Optimising the Hydro‐Thermal Performance of a Four‐Lobed Swirl Tube by Changing the Post‐Swirl Pipe Length

Abstract

This study explored the heat transfer performance of a decaying swirl flow generated by a four‐lobed swirl generator with simulations and experiments. In the experimental studies, the thermal performance of a swirl generator was compared with that of a circular tube, indicating that the printed swirl generator provided better heat transfer performance than the printed circular tube. Further experiments were performed over a range of Reynolds numbers with different lengths of post‐swirl, circular pipe to assess the decay of swirl, downstream. Here, for shorter lengths of post‐swirl, circular pipe, the thermal improvement was maintained, but this advantage was lost with longer circular pipe runs. In numerical studies, the effect of various pitch‐to‐diameter (PD) ratios of the swirl pipe, including the actual swirl pipe (in-swirl) as a part of the heat exchanger or excluding it (ex-swirl), and the effect of different post‐swirl section lengths were investigated. The heat transfer rate and pressure drop increased with the reduction of the PD ratio, and the in‐swirl arrangements gave higher thermal enhancement and similar pressure loss compared with the ex‐swirl arrangements.
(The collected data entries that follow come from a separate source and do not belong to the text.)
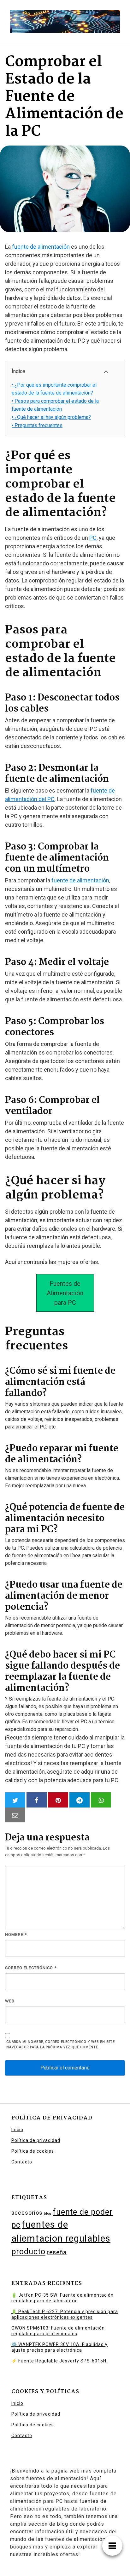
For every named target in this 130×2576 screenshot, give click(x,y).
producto (28, 2251)
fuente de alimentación (41, 246)
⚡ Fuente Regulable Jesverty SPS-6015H (58, 2360)
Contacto (21, 2161)
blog (47, 2214)
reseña (57, 2252)
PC (93, 537)
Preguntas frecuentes (37, 425)
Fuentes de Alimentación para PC (65, 1293)
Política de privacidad (35, 2140)
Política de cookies (32, 2151)
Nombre (16, 1934)
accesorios (27, 2213)
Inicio (17, 2129)
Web (10, 2001)
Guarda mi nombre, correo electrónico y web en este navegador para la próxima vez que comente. (60, 2044)
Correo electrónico (30, 1967)
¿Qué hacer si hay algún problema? (51, 417)
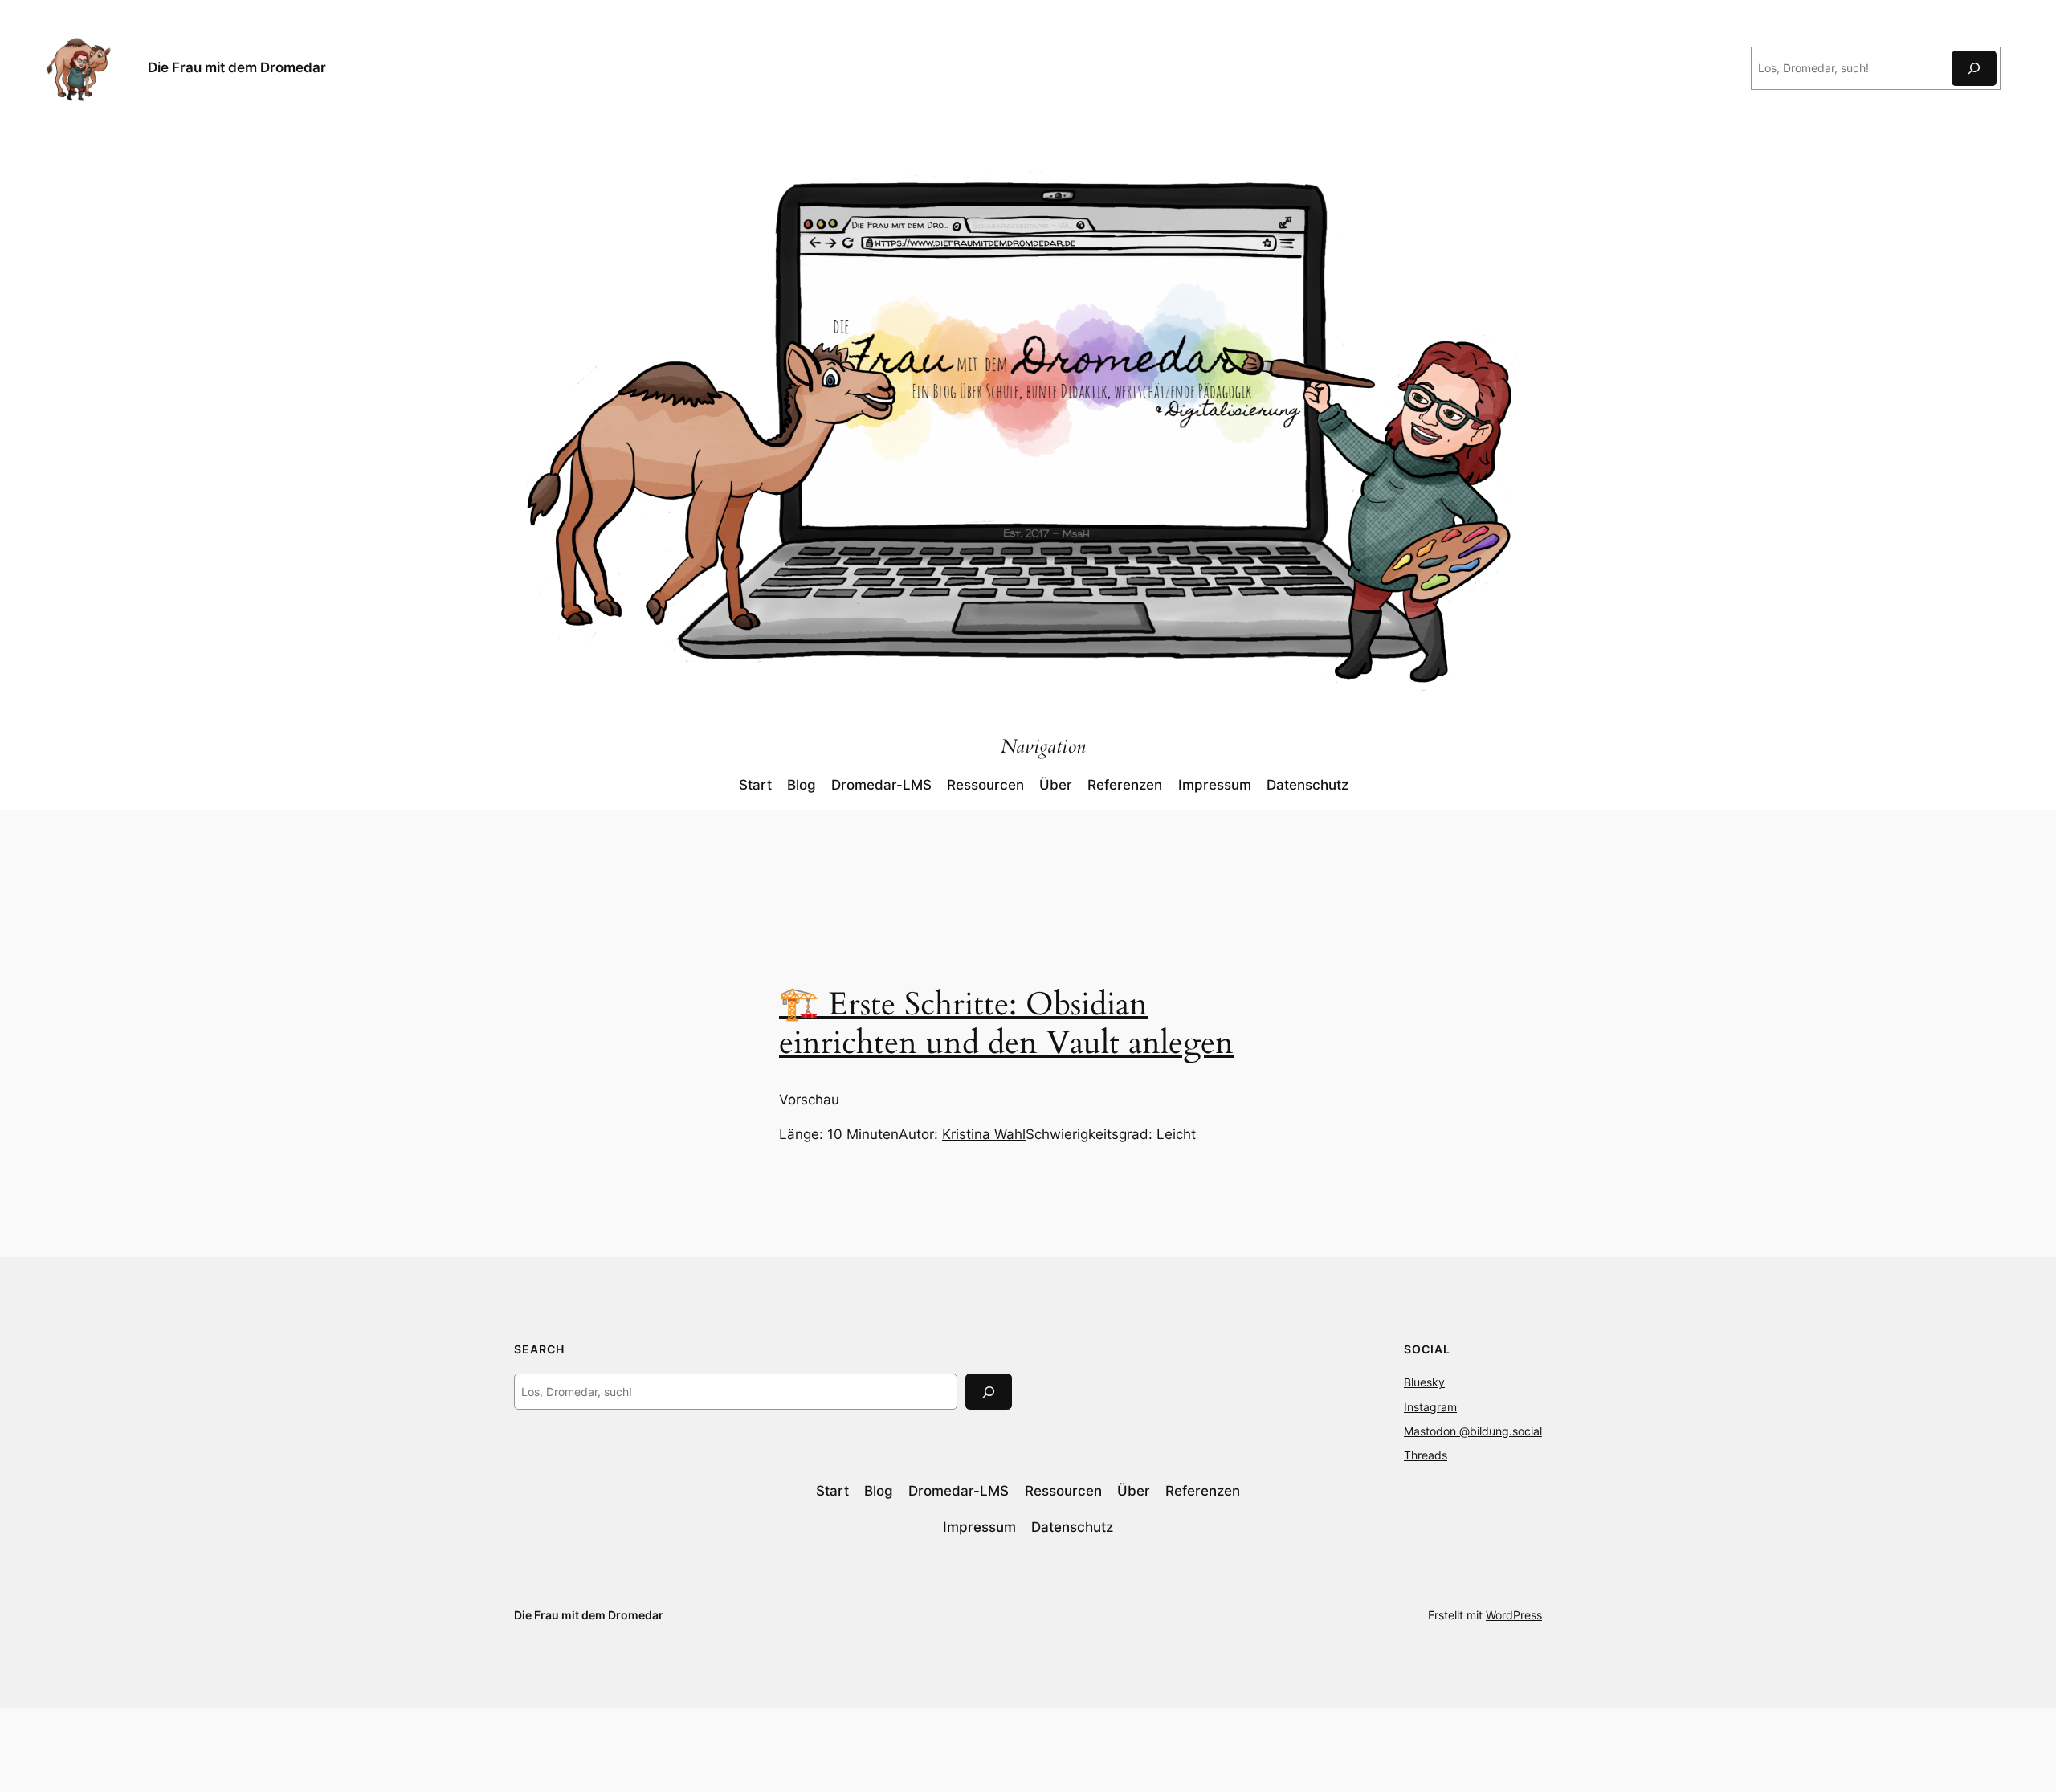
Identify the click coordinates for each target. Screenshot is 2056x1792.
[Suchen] (1974, 68)
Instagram (1430, 1407)
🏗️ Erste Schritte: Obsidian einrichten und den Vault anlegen (1006, 1023)
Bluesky (1424, 1382)
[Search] (988, 1392)
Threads (1425, 1455)
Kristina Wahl (984, 1134)
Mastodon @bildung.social (1473, 1431)
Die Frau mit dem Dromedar (237, 67)
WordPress (1514, 1615)
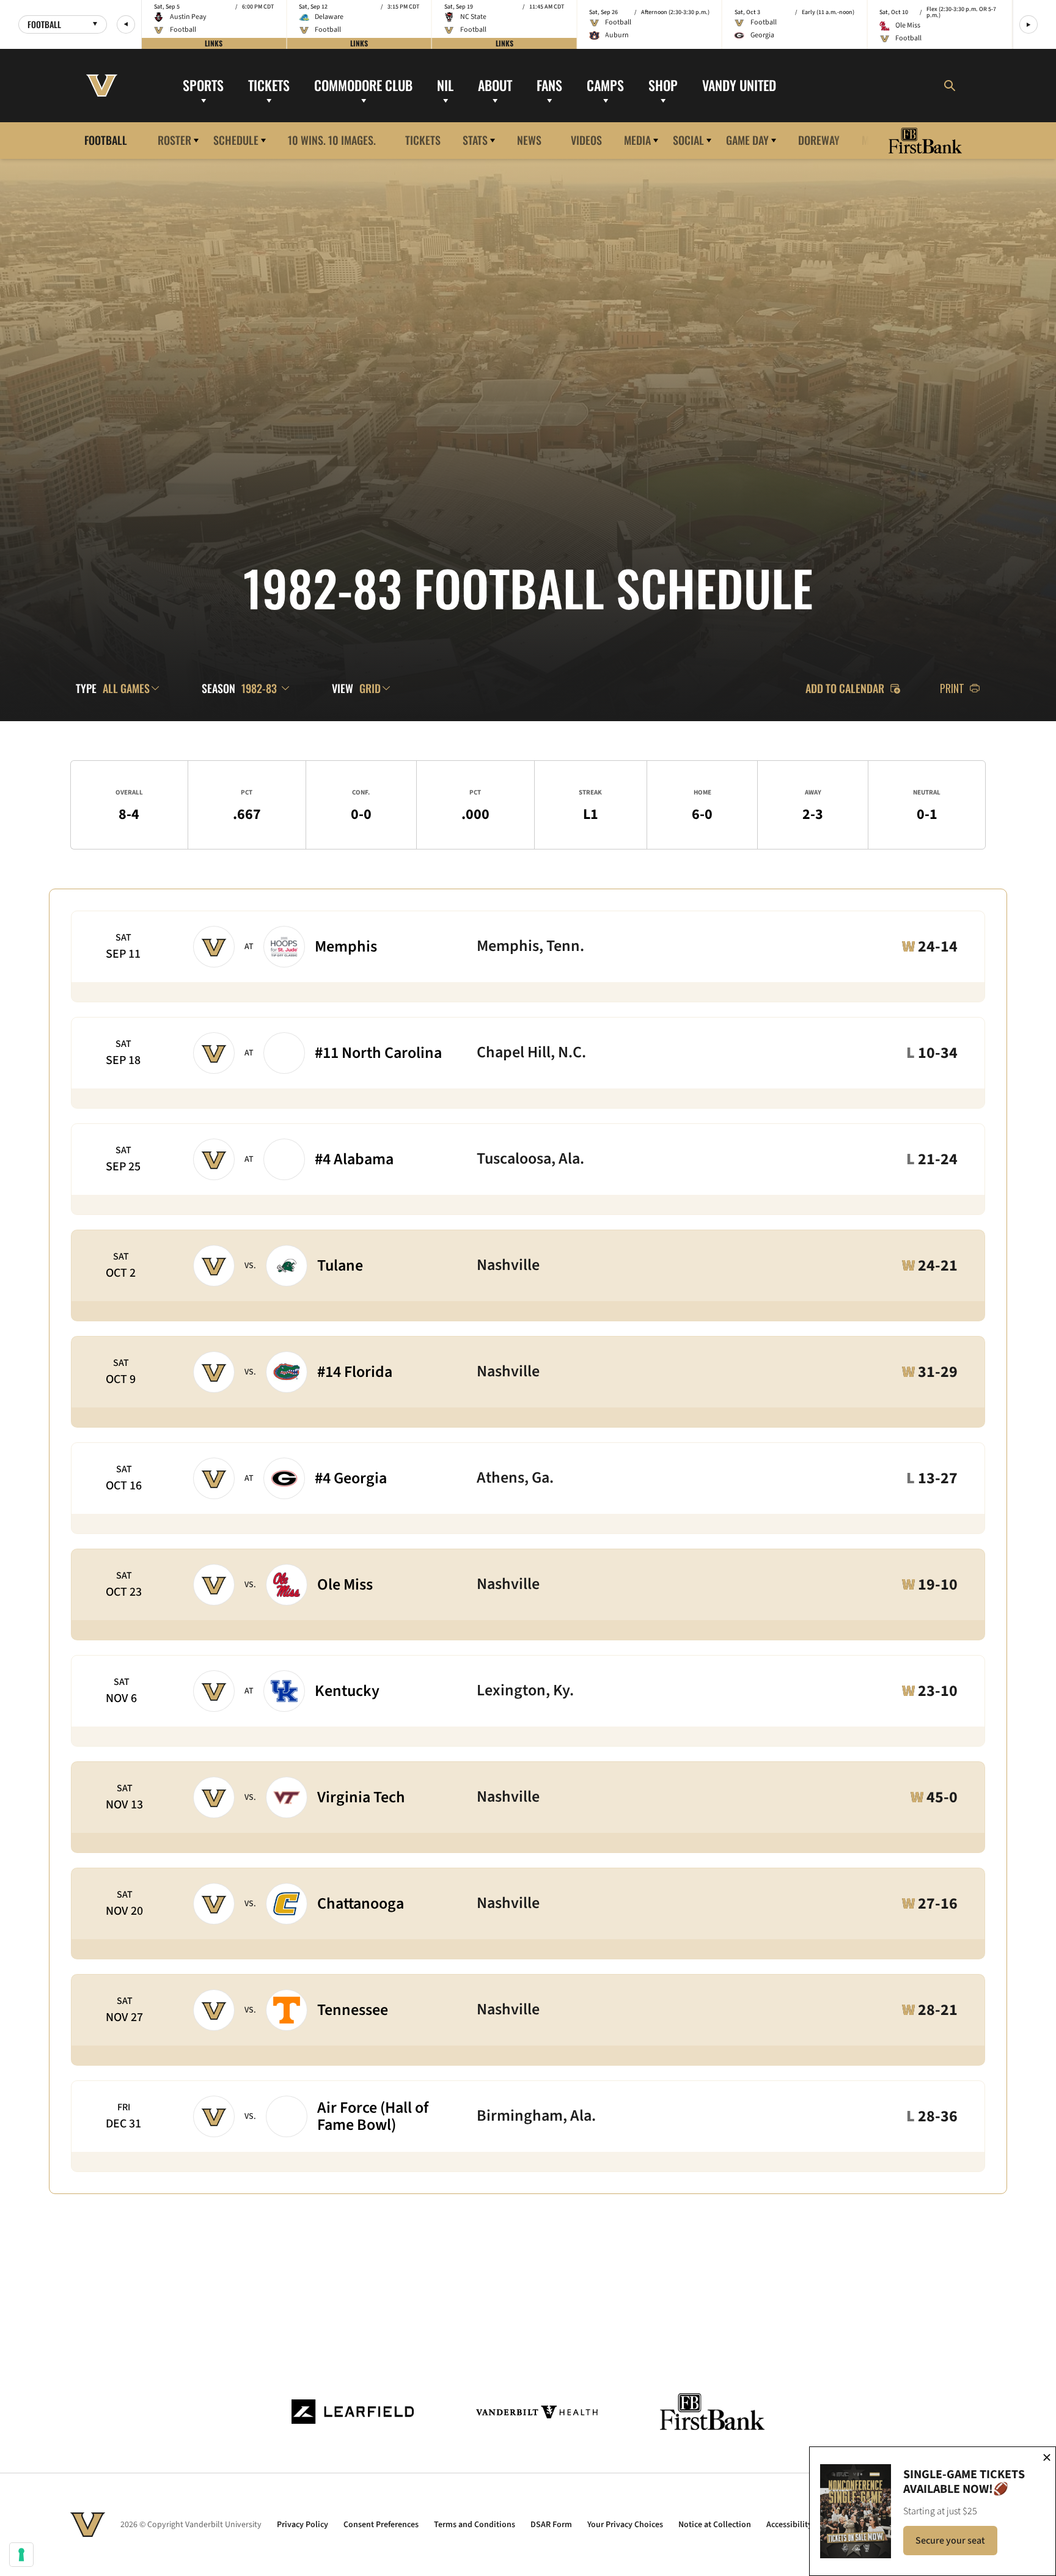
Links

The PD6 in‐swirl arrangement gave the highest thermal enhancement for all the geometries. Applying the swirl intensity and the field synergy principle confirmed these results, showing that any thermal enhancement created by swirl generators disappeared rapidly after exiting the swirl tube. In addition, the field synergy principle was more suited to explain the thermal enhancement effect of the decaying swirl flow instead of swirl intensity. This study demonstrates that by optimising the post‐swirl pipe length, overall heat transfer performance can be increased by around 5% with a pressure drop of less than 16%.